= TO DO =
1) In the Chaco amphibian project summary, how many ponds will be surveyed during the anuran breeding season?
2) Please repeat the stretch of the Chaco amphibian project summary from "This project will" through "status is critical.".
3) Turn the paragraph of the Chaco amphibian project summary that begins "Intensive surveys of 40 temporary" into a bulleted list that keeps its main facts.

= DOCUMENT EXCERPT =
***

|Continent||Central and Latin America|
|Date||3 Feb 2009|
The Great American Chaco is a mosaic of environments with the most extensive forests after Amazonia. Its 1.3 million km2 area comprises sectors of four countries: Argentina, Paraguay, Bolivia and Brazil. These forests have been subjected to intense human-induced modification, such as logging, fire and overgrazing. At least 80% of the original "Chaco" forest area in the province of Crodoba, Argentina, has been lost. However, the response of amphibian communities to the loss of Chaco forest has not been evaluated yet. Understanding the habitat-anuran amphibian relationship becomes essential, since this vertebrate group is highly sensitive to man-induced habitat changes and has undergone alarming declines in the last years.
Intensive surveys of 40 temporary and permanent ponds during the anuran breeding season will be conducted. Ponds will be inspected at nigth and all adult amphibians will be counted. A two-minute call record to record the number of males in vocalization activity will be conducted at each site. To determine the local breeding habitat at each breeding site we will measure habitat characteristics of ponds (i.e., water quality, type of vegetation, bare soil area). Variables at each site at landscape level will be measured using satellite images. Landscape and local habitat variables will be used to know the importance of these on amphibian diversity and richness.
This project will provide a first quantitative evaluation of the effect of deforestation of Argentine arid woodlands on anuran fauna; the project will also show the current situation about changes associated with forest structure and quality that affect community species abundances. The project will also contribute with valuable information on the species-habitat relationship at different scales; such information will allow us to generate predictive models that will be useful management tools for government decision makers on the management of these fragile and threatened forests. Moreover, our work will be an important contribution to the knowledge of the biology of amphibian species present in the region, since many of them are endemic to the Chaco region and their conservation status is critical.
The information obtained will make an important contribution to the development of conservation strategies and management recommendations for policy makers, administrators, park rangers, forest industries and local people to assure the long-term survival of this amphibian communities and their threatened habitat.

***

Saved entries
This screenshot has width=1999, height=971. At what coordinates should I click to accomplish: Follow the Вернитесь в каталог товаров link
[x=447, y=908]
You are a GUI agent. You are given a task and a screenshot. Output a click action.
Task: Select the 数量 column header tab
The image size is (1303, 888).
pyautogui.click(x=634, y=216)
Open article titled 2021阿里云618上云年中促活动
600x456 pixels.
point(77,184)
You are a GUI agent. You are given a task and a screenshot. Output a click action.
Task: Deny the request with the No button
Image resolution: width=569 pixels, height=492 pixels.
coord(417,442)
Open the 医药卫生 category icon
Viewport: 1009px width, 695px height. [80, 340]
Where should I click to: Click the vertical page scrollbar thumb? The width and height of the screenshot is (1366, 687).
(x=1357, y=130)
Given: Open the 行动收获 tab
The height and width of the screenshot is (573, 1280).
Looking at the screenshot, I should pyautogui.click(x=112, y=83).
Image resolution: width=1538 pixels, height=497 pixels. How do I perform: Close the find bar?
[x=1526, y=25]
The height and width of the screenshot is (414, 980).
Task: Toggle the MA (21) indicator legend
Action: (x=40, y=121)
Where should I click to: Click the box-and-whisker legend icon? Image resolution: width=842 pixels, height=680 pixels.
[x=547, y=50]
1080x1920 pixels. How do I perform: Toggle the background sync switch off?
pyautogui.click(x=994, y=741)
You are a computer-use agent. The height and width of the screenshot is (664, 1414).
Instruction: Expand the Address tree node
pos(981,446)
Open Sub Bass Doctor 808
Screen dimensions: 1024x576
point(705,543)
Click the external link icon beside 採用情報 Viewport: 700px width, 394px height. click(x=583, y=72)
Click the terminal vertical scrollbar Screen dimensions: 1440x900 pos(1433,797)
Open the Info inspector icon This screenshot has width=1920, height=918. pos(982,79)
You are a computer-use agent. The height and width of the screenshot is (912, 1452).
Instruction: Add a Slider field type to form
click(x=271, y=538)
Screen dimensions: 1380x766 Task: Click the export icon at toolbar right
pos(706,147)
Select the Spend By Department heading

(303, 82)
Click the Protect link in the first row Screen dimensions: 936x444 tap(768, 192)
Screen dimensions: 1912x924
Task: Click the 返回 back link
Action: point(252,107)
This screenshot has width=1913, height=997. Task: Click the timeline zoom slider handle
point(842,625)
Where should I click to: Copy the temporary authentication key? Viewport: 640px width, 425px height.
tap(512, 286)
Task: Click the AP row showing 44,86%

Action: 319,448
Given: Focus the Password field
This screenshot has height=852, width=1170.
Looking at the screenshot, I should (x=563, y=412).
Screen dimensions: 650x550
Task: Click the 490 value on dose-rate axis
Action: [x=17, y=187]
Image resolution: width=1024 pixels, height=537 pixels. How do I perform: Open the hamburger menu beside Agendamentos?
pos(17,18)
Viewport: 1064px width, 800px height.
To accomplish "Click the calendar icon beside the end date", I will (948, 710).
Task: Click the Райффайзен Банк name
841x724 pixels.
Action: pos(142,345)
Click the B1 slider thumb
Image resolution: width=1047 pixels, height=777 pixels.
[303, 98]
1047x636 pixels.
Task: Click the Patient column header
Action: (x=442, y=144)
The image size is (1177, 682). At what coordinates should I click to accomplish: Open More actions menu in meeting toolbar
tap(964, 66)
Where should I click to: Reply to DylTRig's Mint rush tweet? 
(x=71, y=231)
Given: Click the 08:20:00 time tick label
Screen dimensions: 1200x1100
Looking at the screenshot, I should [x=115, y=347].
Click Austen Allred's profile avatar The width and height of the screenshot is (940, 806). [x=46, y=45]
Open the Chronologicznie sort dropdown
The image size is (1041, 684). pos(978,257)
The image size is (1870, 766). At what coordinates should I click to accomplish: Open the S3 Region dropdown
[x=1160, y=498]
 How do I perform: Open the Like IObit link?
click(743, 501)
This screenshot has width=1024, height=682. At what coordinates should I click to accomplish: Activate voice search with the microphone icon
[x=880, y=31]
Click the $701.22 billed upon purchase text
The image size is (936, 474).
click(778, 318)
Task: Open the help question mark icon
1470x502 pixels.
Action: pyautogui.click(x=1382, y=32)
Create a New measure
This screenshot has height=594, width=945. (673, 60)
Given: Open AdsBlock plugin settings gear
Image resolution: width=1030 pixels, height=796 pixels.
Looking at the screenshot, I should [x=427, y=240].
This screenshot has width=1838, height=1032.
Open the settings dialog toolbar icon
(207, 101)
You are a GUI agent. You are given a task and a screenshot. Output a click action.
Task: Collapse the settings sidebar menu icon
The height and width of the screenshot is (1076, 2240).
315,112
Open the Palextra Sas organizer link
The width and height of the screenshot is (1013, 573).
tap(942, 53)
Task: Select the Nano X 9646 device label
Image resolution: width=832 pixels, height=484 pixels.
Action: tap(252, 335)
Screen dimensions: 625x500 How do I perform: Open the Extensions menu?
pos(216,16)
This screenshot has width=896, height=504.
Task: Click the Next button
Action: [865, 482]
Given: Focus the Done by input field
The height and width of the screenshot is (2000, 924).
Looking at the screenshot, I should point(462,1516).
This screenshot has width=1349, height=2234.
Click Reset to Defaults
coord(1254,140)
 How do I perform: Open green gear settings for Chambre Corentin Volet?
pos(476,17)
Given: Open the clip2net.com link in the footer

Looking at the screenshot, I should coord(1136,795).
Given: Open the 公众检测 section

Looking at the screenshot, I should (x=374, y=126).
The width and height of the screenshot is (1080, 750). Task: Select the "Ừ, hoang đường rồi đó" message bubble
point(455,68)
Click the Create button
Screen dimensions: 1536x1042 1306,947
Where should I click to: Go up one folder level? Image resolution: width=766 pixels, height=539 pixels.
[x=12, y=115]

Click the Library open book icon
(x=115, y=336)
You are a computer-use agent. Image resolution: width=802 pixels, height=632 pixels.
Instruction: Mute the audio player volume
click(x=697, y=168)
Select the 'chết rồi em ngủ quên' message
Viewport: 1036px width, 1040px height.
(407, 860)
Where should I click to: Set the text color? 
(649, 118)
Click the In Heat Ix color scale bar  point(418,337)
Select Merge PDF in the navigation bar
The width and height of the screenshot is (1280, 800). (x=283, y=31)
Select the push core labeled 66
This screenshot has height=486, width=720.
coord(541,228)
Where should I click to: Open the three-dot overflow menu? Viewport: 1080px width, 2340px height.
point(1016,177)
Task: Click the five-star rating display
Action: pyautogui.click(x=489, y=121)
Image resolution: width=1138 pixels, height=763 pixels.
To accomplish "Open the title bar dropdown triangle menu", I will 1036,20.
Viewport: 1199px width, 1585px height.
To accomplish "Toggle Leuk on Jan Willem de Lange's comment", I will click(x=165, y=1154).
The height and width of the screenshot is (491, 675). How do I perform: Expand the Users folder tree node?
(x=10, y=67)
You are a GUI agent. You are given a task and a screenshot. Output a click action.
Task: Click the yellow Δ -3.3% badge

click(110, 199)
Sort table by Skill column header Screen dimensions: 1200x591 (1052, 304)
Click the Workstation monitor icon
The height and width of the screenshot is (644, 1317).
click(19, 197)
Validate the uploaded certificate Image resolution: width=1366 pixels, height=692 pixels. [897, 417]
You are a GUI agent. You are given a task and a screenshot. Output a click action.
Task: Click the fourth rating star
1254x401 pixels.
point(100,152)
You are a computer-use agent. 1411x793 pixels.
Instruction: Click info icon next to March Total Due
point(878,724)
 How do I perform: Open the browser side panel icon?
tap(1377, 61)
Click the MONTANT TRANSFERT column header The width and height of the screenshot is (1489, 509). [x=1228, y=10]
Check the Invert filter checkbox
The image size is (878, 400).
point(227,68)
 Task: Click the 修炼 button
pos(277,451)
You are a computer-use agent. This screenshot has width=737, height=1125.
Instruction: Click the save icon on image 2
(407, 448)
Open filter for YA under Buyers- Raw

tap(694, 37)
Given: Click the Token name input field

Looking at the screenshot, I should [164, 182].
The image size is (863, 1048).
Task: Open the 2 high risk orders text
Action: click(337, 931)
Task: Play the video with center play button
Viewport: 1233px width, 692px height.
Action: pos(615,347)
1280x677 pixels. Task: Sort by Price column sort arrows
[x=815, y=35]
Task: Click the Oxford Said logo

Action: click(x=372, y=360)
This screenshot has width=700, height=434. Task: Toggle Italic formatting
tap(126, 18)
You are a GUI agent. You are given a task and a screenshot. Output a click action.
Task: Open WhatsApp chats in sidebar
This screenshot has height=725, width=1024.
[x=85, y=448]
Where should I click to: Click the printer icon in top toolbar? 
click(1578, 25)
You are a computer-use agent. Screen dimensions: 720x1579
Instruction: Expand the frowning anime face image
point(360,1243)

***

= ANSWERS BY TASK =
1) 40 temporary and permanent ponds.

2)
This project will provide a first quantitative evaluation of the effect of deforestation of Argentine arid woodlands on anuran fauna; the project will also show the current situation about changes associated with forest structure and quality that affect community species abundances. The project will also contribute with valuable information on the species-habitat relationship at different scales; such information will allow us to generate predictive models that will be useful management tools for government decision makers on the management of these fragile and threatened forests. Moreover, our work will be an important contribution to the knowledge of the biology of amphibian species present in the region, since many of them are endemic to the Chaco region and their conservation status is critical.

3)
- Survey 40 temporary and permanent ponds during the anuran breeding season.
- Inspect the ponds at night and count all adult amphibians.
- Make a two-minute call record at each site to count males in vocalization activity.
- Measure pond habitat characteristics such as water quality, type of vegetation and bare soil area to determine the local breeding habitat.
- Measure landscape-level variables at each site using satellite images.
- Use the landscape and local habitat variables to learn how important they are for amphibian diversity and richness.